TEXT TO READ:

□ □ □ □ □ □ □

Why are neural networks and cryptographic ciphers so similar?

At first glance, training language models and encrypting data seem like completely different problems: one learns patterns from examples to generate text, the other scrambles information to hide it. Yet their underlying algorithms share a curious resemblance, and it’s not for lack of creativity.

Sequence processing: the sequential version

Consider the venerable recurrent neural network, feeding text token by token into a recurrent state before generating the output text:

This is structurally identical to the Sponge construction in SHA-3, absorbing bytes into a state before squeezing out the hash:

Perhaps this similarity isn’t surprising: to process variable-length input into a fixed-size state, absorbing sequentially is a natural choice.

Sequence processing: the parallel version

Modern hardware is parallel all the way down, so sequential absorbing wastes performance. Both fields found the same solution: run the expensive function $f$ on all chunks in parallel rather than sequentially, then combine with simple addition:

Addition loses ordering information, so both approaches recover ordering by adding position encodings to each chunk.

In neural networks, this construction¹ drives the Transformer architecture, which improved upon sequential recurrent networks. In cryptography, this construction powers the fastest Message Authentication Codes².

□ □ □ □ □ □ □

DATA PROVIDED:
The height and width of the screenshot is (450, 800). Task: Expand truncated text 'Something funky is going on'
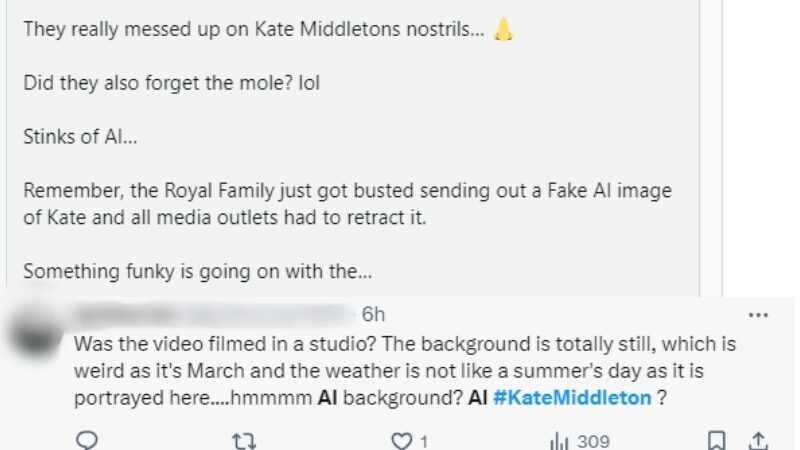tap(185, 271)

□ □ □ □ □ □ □

TASKS TO CARRY OUT:
(a) In the article on neural networks and ciphers, how do both fields recover the ordering information that addition loses?
(b) Please carry on writing the article on neural networks and ciphers from the point where it stops.
The data has no connection to the article on neural networks and ciphers.

THE ANSWERS:
(a) By adding position encodings to each chunk.

(b)
The basic primitive: alternating linear and nonlinear layers, repeated identically

Strip away the variable-length processing. What’s inside the core function? The same pattern in both fields: linear transform, nonlinear transform, repeat:

Linear transforms provide “mixing” between different vector positions, allowing many vector elements to influence many other vector elements. Nonlinear transforms provide complexity: without them, the whole stack of layers would degenerate to a single linear transform.

Both fields repeat this identical layer many times rather than crafting bespoke structures. This focuses research and engineering effort: one layer type to analyze, and to optimize in software or in silicon.

Efficient mixing: alternating rows and columns

Zoom in further. Both fields organize their state as a grid and alternate between mixing rows and mixing columns:

In neural nets: attention mixes across sequence positions (rows), while feed-forward layers mix within each position (columns). In the AES cipher: ShiftRows permutes across columns while MixColumns combines within them. The ChaCha20 cipher alternates row-wise and diagonal mixing.

This factored approach often beats mixing the entire state at once. It’s often asymptotically faster if the mixing step is slower than linear: e.g. under quadratic mixing, mixing $n$ rows of size $m$ costs $O(nm^2)$ versus $O(n^2m^2)$ for the full matrix. More importantly, each row processes independently and with a small working set size, offering more parallelism and fitting better in caches and registers.

What’s causing the similarities?

The similarities do not appear to be due to shallow copying of ideas: the research papers and histories of the fields do not reveal much copying between the fields. Instead, there are some underlying similarities between the problem statements.

What distinguishes neural networks and symmetric cryptography from other fields of algorithm design are the following three properties.

1. The correctness property demanded of the algorithm is remarkably weak

Most algorithms face strong correctness requirements. Compilers must preserve program meaning. Databases must return exactly what was stored. Network routers must deliver the packet.

In comparison, cryptography just needs invertibility, to avoid information loss. Neural networks need just differentiability, for gradient descent. You can build a wide range of invertible or differentiable functions simply by composing smaller invertible or differentiable functions.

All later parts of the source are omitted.